Re: squid-smp: synchronization issue & solutions from Sachin Malave on 2009-11-17 (squid-dev)

From: Sachin Malave <sachinmalave_at_gmail.com>
Date: Tue, 17 Nov 2009 16:39:49 +0530

On Mon, Nov 16, 2009 at 9:43 PM, Alex Rousskov
<rousskov_at_measurement-factory.com> wrote:
> On 11/15/2009 11:59 AM, Sachin Malave wrote:
>
>> Since last few days i am analyzing squid code for smp support, I found
>> one big issue regarding debugs() function, It is very hard get rid of
>> this issue as it is appearing at almost everywhere in the code. So for
>> testing purpose i have disable the debug option in squid.conf as
>> follows
>>
>> -------------------------------
>> debug_options 0,0
>> -------------------------------
>>
>> Well this was only way, as did not want to spend time on this issue.....
>
> You can certainly disable any feature as an intermediate step as long as
> the overall approach allows for the later efficient support of the
> temporary disabled feature. Debugging is probably the worst feature to
> disable though because without it we do not know much about Squid operation.
>
I agree, We should find a way to re-enable this feature. It is
temporarily disabled...
Off-course locking debugs() was not the solution thats why it is disabled...

>
>> Now concentrating on locking mechanism...
>
> I would not recommend starting with such low-level decisions as locking
> mechanisms. We need to decide what needs to be locked first. AFAIK,
> there is currently no consensus whether we start with processes or
> threads, for example. The locking mechanism would depend on that.
>

>
>> As OpenMP library is widely supported by almost all platforms and
>> compilers, I am inheriting locking mechanism from the same
>> Just include omp.h & compile code with -fopenmp option if using gcc,
>> Other may use similar thing on their platform, Well that is not a big
>> issue..

>
> After spending 2 minutes on openmp.org, I am not very excited about
> using OpenMP. Please correct me if I am wrong, but OpenMP seems to be:
>
> - An "approach" or "model" requiring compiler support and language
> extensions. It is _not_ a library. You examples with #pragmas is a good
> illustration.
>

We have to use something to create and manage threads, there are some
other libraries and models also but i feel we need something that will
work on all platforms,
Important features of OPENMP, you might be interested in...

** If your compiler is not supporting OPENMP then you dont have to do
any special thing, Compiler simply ignores these #pragmas..
and runs codes as if they are in sequential single thread program,
without affecting the end goal.

** Programmers need not to create any locking mechanism and worry
about critical sections,

** By default it creates number threads equals to processors( * cores
per processor) in your system.

** Its fork and join model is scalable.. ( Off-course we must find
such areas in exiting code)

** OPENMP is OLD but still growing .. Providing new features with new
releases.. Think about other threading libraries, I think their
developments are stopped, Some of them are not freely available, some
of them are available only on WINDOWS..

** IT IS FREE and OPEN-SOURCE like us..

** INTEL just has released TBB ( Threading Building Blocks), But i
doubt its performance on AMD ( non-intel ) hardware.

- [REQUIRED TASK 1] In the Squid SMP thread, what line did Sachin Malave put in squid.conf to disable debugging for testing?
- [REQUIRED TASK 2] Carry the Squid SMP mailing-list thread forward from its last line.

- [DATA SHOWN]
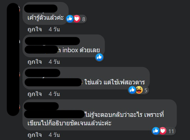Click comment text containing inbox ด้วยเลย

pyautogui.click(x=79, y=50)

- [EXPECTED ANSWER 1] debug_options 0,0

- [EXPECTED ANSWER 2]
** You might be thinking about old Pthreads, But i think OPENMP is
very safe and better than pthreads for programmers

SPECIALLY ONE WHO IS MAKING CHANGES IN EXISTING CODES. and easy to debugs.

please think about my last point... :)

> - Designed for parallelizing computation-intensive programs such as
> various math models running on massively parallel computers. AFAICT, the
> OpenMP steering group is comprised of folks that deal with such models
> in such environments. Our environment and performance goals are rather
> different.
>

But that doesnt mean that we can not have independent threads, Only
thing is that we have to start these threads in main(), because main
never ends.. Otherwise those independent threads will die after
returning to calling function..

>
>> 1. hash_link ---- LOCKED
>>
>> 2. dlink_list ---- LOCKED
>>
>> 3. ipcache, fqdncache ---- LOCKED,
>>
>> 4. FD / fde handling ---WELL, SEEMS NOT CREATING PROBLEM, If any then
>> please discuss.
>>
>> 5. statistic counters --- NOT LOCKED ( I know this is very important,
>> But these are scattered all around squid code, Write now they may be
>> holding wrong values)
>>
>> 6. memory manager --- DID NOT FOLLOW
>>
>> 7. configuration objects --- DID NOT FOLLOW
>
> I worry that the end result of this exercise would produce a slow and
> buggy Squid for several reasons:
>
> - Globally locking low-level but interdependent objects is likely to
> create deadlocks when two or more locked objects need to lock other
> locked objects in a circular fashion.
>

is there any other option ? As discussed, Amos is trying to make these
areas as independent as possible. So that we would have less locking
in the code.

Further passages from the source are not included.